Après le dépôt d’une proposition de loi par un député de la majorité, l’ouverture de la PMA sera au menu de la loi de bioéthique de l’an prochain. Le député Les Républicains Xavier Breton revient sur ce ce sujet, sur la position de la majorité LREM et sur les débats lors des états généraux de la bioéthique.

  • Après le dépôt d’une proposition de loi par un député de la majorité, Guillaume Chiche, on apprend finalement que l’ouverture de la PMA sera au menu de la loi de bioéthique de l’an prochain. Que vous inspire cette séquence de cafouillage politique?

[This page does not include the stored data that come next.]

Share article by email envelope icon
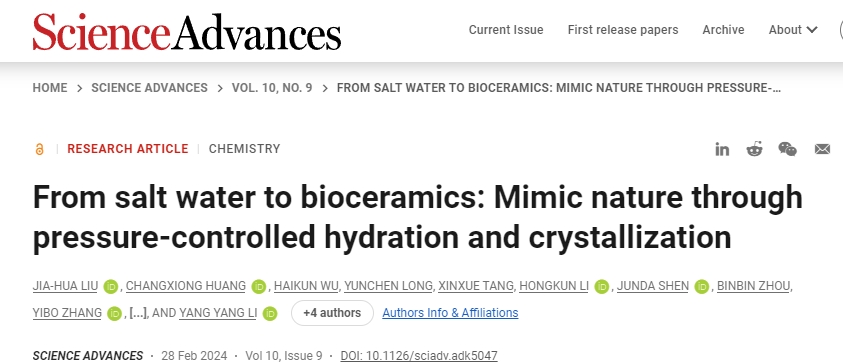This screenshot has width=843, height=362. coord(822,149)
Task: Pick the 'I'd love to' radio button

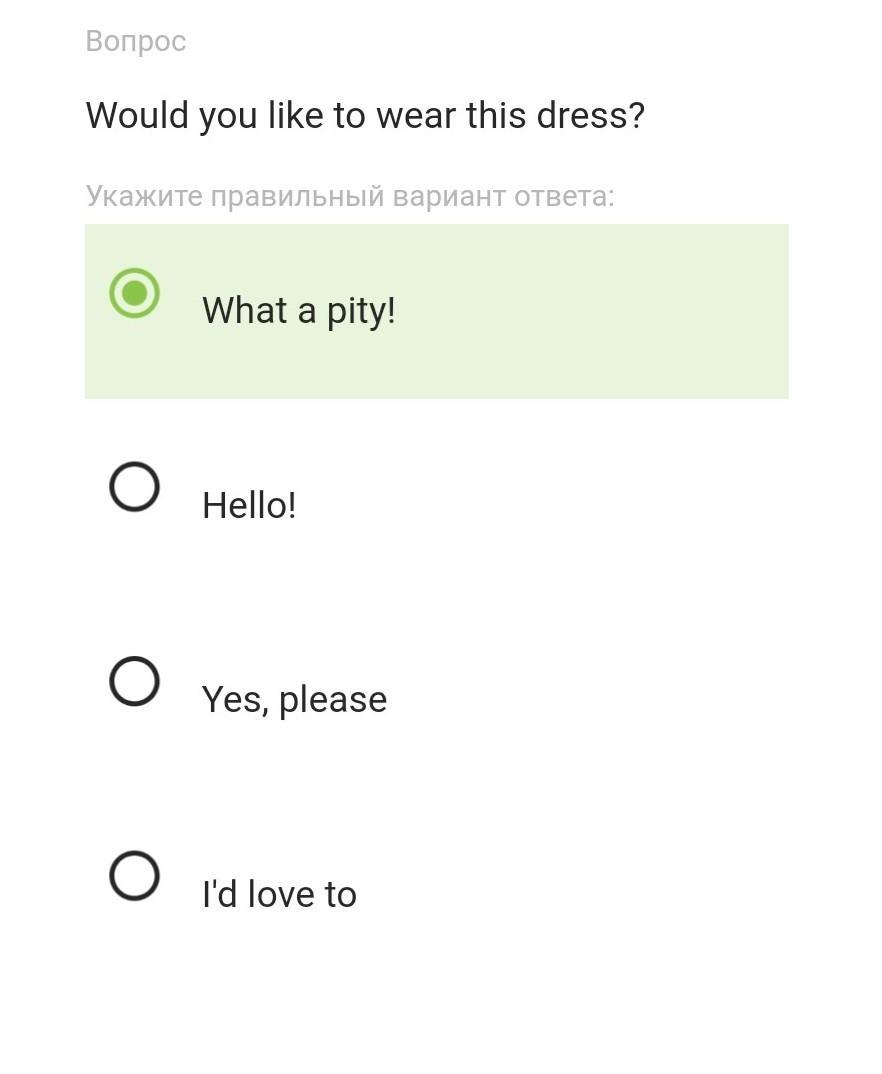Action: coord(134,876)
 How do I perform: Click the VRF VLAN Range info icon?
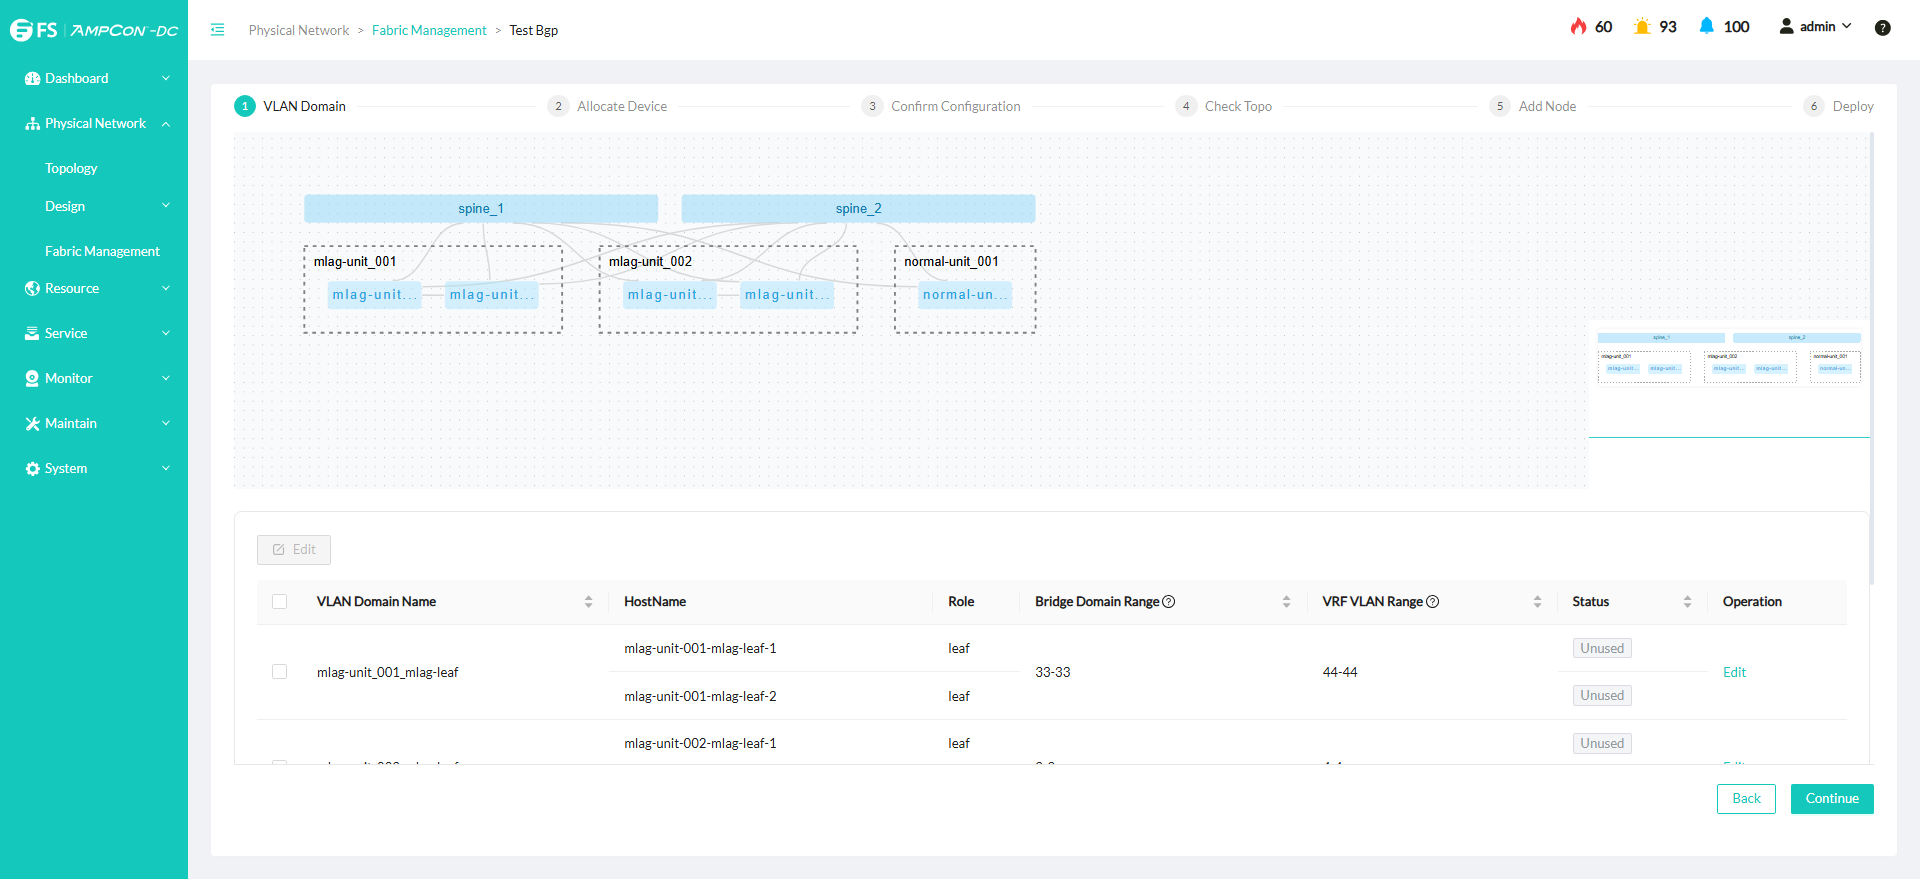pos(1432,602)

À vrai dire, tout laisse penser que la majorité veut limiter au maximum les débats sur ce sujet, et c’est bien regrettable. Ils ont tenté un passage en force, et plutôt que de siffler la fin de la récréation, le gouvernement a choisi de maintenir cette initiative en l’incluant dans le projet de loi de bioéthique que nous discuterons à la rentrée. Cela nous laisse un peu plus de temps pour y travailler, et réfléchir aux questions de fond que soulève une telle mesure : il faut absolument qu’une vraie discussion puisse avoir lieu autour de ce texte.

  • Est-ce que la majorité est unie derrière cette mesure, ou n’est-ce qu’une initiative soutenue par une minorité au sein de LREM?

Non, je crois qu’il n’y a pas réellement d’unité derrière l’élargissement de la PMA, et qu’en réalité c’est une minorité particulièrement active qui s’agite en sous-main pour faire pression autour de ces mesures qui profilent un véritable changement de société. En fait, il y a une vraie cohérence : le député Guillaume Chiche avait déjà soutenu, dans un rapport qui n’a heureusement pas été suivi, la suppression des allocations familiales. On voit bien qu’il est animé par une détestation de la famille, qu’il compte atteindre ou détruire à tout prix. Mais à côté, il y a une majorité silencieuse qui réfléchit, soupèse chaque sujet, pose des questions et bien souvent hésite car la plupart d’entre eux a conscience que le sujet est grave. Le droit de la filiation est un droit très précis, qui a sa cohérence et que l’on ne peut pas détricoter à l’envi, simplement pour satisfaire les revendications de quelques personnes.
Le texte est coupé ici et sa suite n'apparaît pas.